►

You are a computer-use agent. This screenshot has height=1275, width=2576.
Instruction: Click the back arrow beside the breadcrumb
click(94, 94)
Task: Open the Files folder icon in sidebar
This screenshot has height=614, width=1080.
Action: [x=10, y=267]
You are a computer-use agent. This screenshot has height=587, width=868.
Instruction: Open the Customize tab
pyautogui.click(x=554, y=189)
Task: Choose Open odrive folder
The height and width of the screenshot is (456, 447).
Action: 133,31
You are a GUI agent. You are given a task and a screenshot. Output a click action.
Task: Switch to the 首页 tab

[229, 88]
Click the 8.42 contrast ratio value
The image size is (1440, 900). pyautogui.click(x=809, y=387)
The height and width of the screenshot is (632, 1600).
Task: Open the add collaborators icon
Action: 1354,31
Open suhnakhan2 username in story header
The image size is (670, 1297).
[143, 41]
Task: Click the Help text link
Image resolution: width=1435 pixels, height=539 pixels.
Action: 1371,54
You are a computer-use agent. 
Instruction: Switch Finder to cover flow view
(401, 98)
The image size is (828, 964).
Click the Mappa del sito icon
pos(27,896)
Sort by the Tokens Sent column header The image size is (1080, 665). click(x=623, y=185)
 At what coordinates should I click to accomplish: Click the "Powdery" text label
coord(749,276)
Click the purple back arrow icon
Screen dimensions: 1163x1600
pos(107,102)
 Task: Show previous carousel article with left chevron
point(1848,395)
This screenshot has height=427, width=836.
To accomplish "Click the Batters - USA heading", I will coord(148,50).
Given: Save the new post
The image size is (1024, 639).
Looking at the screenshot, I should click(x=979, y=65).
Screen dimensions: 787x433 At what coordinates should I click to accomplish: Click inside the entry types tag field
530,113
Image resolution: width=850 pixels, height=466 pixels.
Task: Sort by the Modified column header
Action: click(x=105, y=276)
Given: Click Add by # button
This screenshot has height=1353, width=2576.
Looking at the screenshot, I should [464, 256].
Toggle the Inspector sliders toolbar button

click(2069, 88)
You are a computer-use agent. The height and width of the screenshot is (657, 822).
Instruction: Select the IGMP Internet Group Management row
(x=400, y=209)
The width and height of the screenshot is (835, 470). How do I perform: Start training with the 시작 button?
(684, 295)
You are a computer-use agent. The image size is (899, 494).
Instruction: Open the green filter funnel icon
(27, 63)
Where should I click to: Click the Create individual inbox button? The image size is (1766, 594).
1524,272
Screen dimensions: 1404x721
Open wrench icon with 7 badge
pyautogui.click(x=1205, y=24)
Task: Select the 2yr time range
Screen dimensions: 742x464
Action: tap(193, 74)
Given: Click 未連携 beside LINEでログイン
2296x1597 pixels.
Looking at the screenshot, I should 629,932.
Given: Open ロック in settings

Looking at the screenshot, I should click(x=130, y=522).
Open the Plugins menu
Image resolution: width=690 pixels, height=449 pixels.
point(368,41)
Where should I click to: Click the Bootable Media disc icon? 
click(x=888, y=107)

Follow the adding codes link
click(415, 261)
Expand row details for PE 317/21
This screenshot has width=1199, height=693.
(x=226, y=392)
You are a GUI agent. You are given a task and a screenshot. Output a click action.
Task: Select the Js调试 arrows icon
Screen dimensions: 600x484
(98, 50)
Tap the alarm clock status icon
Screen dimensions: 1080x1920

◄

TASK REQUIREMENTS> Could you turn the records starting at the line containing "The width and" and ending at the line containing "pyautogui.click(x=1205, y=24)", both included, into a JSON list of strings, one per line, leaving out blank lines?

RESPONSE>
[
  "The width and height of the screenshot is (835, 470). How do I perform: Start training with the 시작 button?",
  "(684, 295)",
  "You are a computer-use agent. The image size is (899, 494).",
  "Instruction: Open the green filter funnel icon",
  "(27, 63)",
  "Where should I click to: Click the Create individual inbox button? The image size is (1766, 594).",
  "1524,272",
  "Screen dimensions: 1404x721",
  "Open wrench icon with 7 badge",
  "pyautogui.click(x=1205, y=24)"
]